USD/CHF continues to lose ground, trading around 0.8640 during the Asian session on Monday. The US Dollar (USD) continues to weaken following dovish comments from Federal Reserve (Fed) officials, raising bets for an interest rate cut by the central bank in September and undermining the USD/CHF pair.
Federal Reserve Bank of San Francisco President Mary Daly emphasized Sunday that the US central bank should take a gradual approach to reducing borrowing costs, according to the Financial Times. Additionally, Federal Reserve Bank of Chicago President Austan Goolsbee warned that central bank officials should be cautious about keeping a restrictive policy in place longer than necessary.
The US Dollar Index (DXY), which measures the value of the US Dollar (USD) against other six major currencies, extends its losses for the second successive day, hovering around 102.10. The decline in the US yields contributes to downward pressure for the Greenback with 2-year and 10-year yields standing at 4.05% and 3.88%, respectively, at the time of writing.
On the CHF front, the safe-haven flows amid rising geopolitical tensions might have supported the Swiss Franc (CHF). Hamas has issued a statement rejecting the terms for a hostage release-ceasefire deal discussed in Doha on Thursday and Friday, according to Reuters citing a local news agency Times of Israel. Additionally, concerns about escalating tensions between Ukraine and Russia were heightened as Ukraine initiated the largest invasion of Russia since World War II.
On Friday, Industrial Production in Switzerland surged by 7.3% year-on-year in the second quarter, rebounding sharply from a downwardly revised 2% decline in the previous quarter. This represents the fastest expansion in industrial production since Q1 2022. Traders are likely awaiting the Trade Balance data, scheduled for release on Tuesday.
The Swiss Franc (CHF) is Switzerland’s official currency. It is among the top ten most traded currencies globally, reaching volumes that well exceed the size of the Swiss economy. Its value is determined by the broad market sentiment, the country’s economic health or action taken by the Swiss National Bank (SNB), among other factors. Between 2011 and 2015, the Swiss Franc was pegged to the Euro (EUR). The peg was abruptly removed, resulting in a more than 20% increase in the Franc’s value, causing a turmoil in markets. Even though the peg isn’t in force anymore, CHF fortunes tend to be highly correlated with the Euro ones due to the high dependency of the Swiss economy on the neighboring Eurozone.

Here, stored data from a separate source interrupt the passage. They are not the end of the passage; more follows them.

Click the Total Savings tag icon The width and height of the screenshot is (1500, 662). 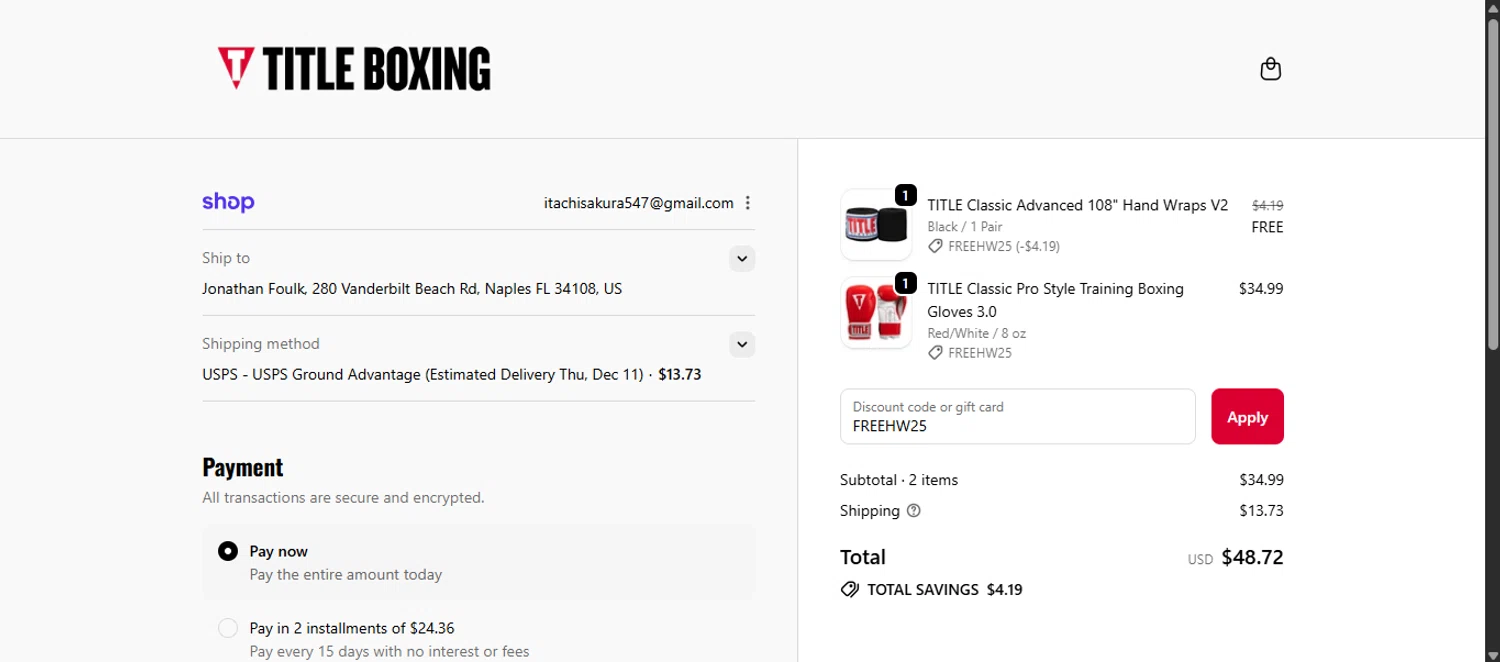coord(850,590)
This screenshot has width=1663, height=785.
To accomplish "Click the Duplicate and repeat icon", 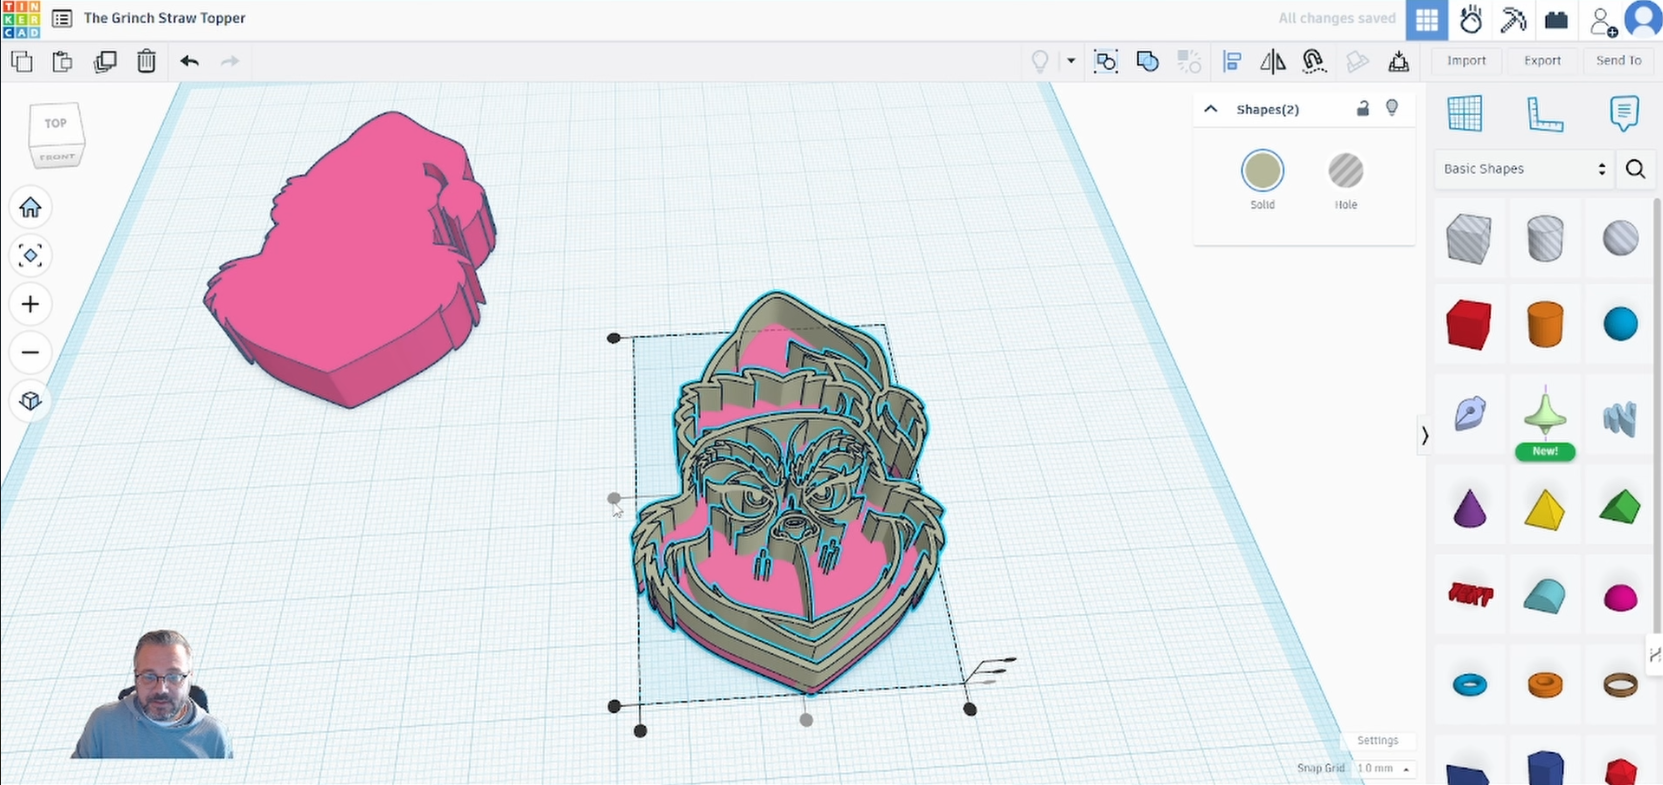I will coord(105,62).
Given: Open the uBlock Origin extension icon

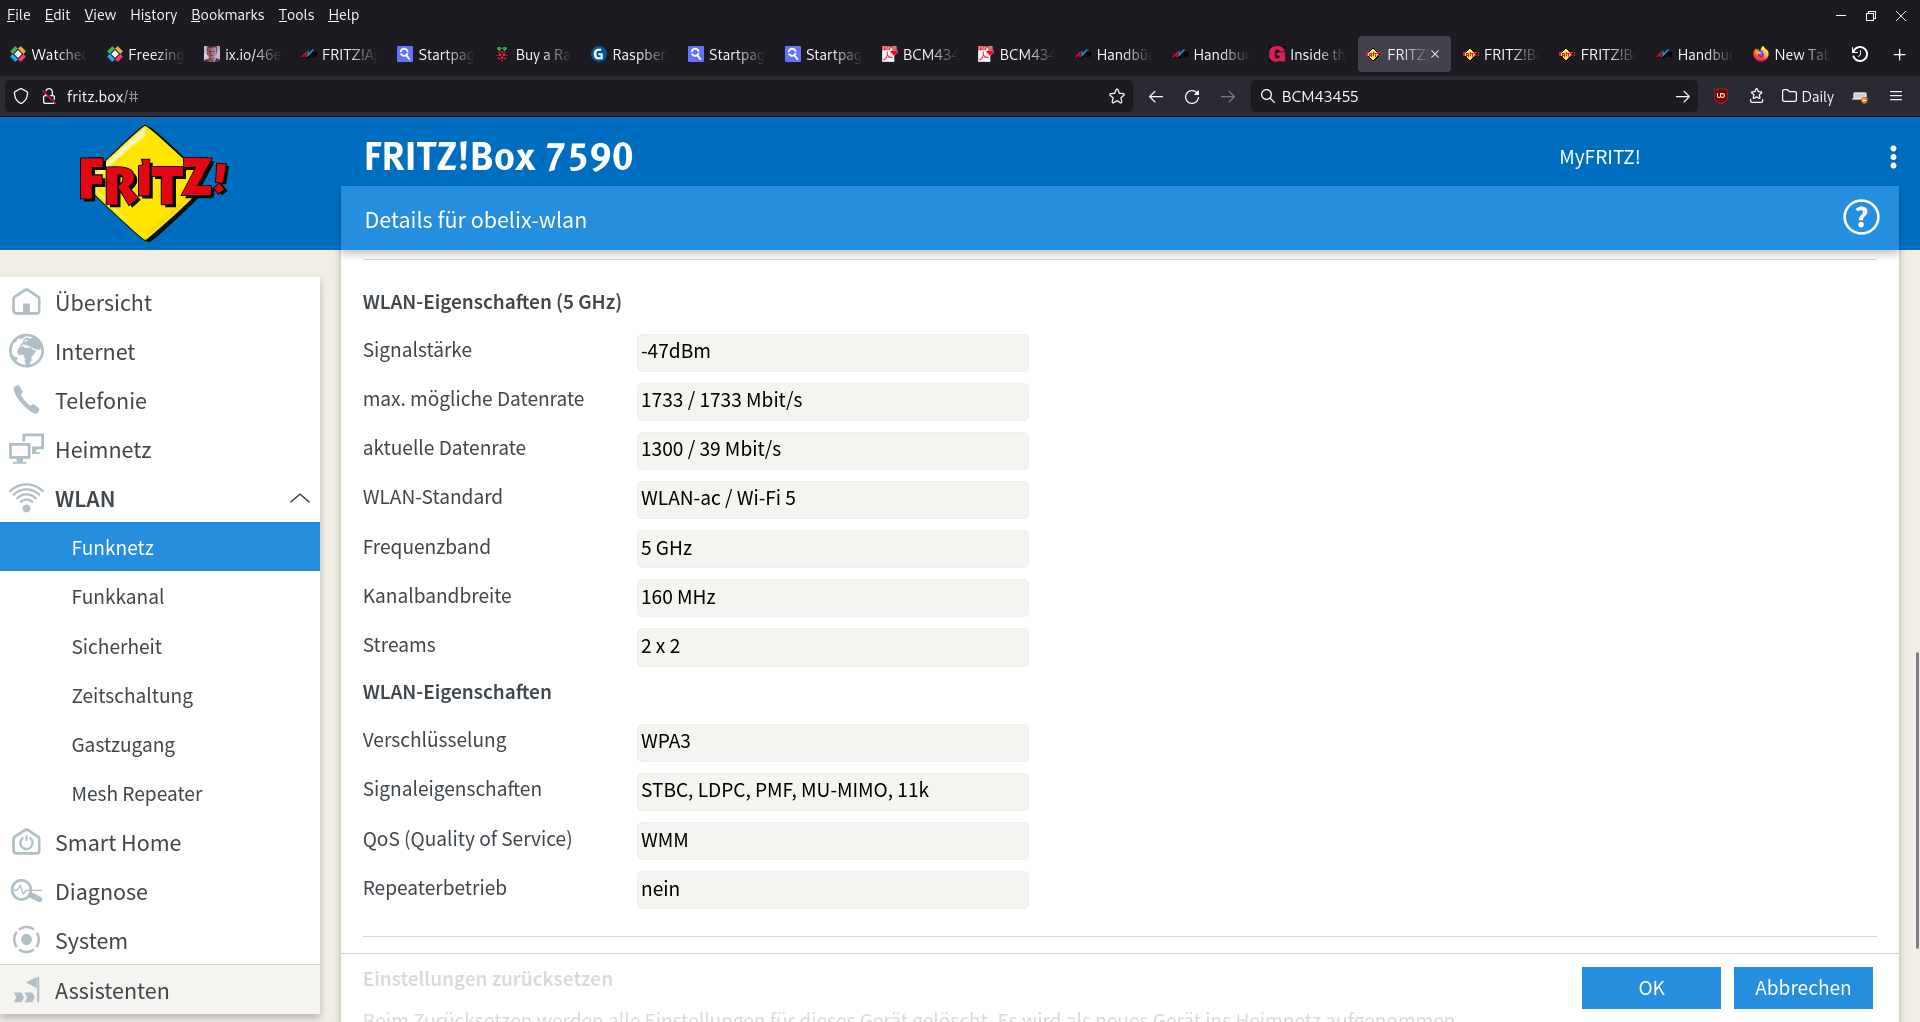Looking at the screenshot, I should point(1720,97).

The Swiss Franc (CHF) is considered a safe-haven asset, or a currency that investors tend to buy in times of market stress. This is due to the perceived status of Switzerland in the world: a stable economy, a strong export sector, big central bank reserves or a longstanding political stance towards neutrality in global conflicts make the country’s currency a good choice for investors fleeing from risks. Turbulent times are likely to strengthen CHF value against other currencies that are seen as more risky to invest in.
The Swiss National Bank (SNB) meets four times a year – once every quarter, less than other major central banks – to decide on monetary policy. The bank aims for an annual inflation rate of less than 2%. When inflation is above target or forecasted to be above target in the foreseeable future, the bank will attempt to tame price growth by raising its policy rate. Higher interest rates are generally positive for the Swiss Franc (CHF) as they lead to higher yields, making the country a more attractive place for investors. On the contrary, lower interest rates tend to weaken CHF.
Macroeconomic data releases in Switzerland are key to assessing the state of the economy and can impact the Swiss Franc’s (CHF) valuation. The Swiss economy is broadly stable, but any sudden change in economic growth, inflation, current account or the central bank’s currency reserves have the potential to trigger moves in CHF. Generally, high economic growth, low unemployment and high confidence are good for CHF. Conversely, if economic data points to weakening momentum, CHF is likely to depreciate.
As a small and open economy, Switzerland is heavily dependent on the health of the neighboring Eurozone economies. The broader European Union is Switzerland’s main economic partner and a key political ally, so macroeconomic and monetary policy stability in the Eurozone is essential for Switzerland and, thus, for the Swiss Franc (CHF). With such dependency, some models suggest that the correlation between the fortunes of the Euro (EUR) and the CHF is more than 90%, or close to perfect.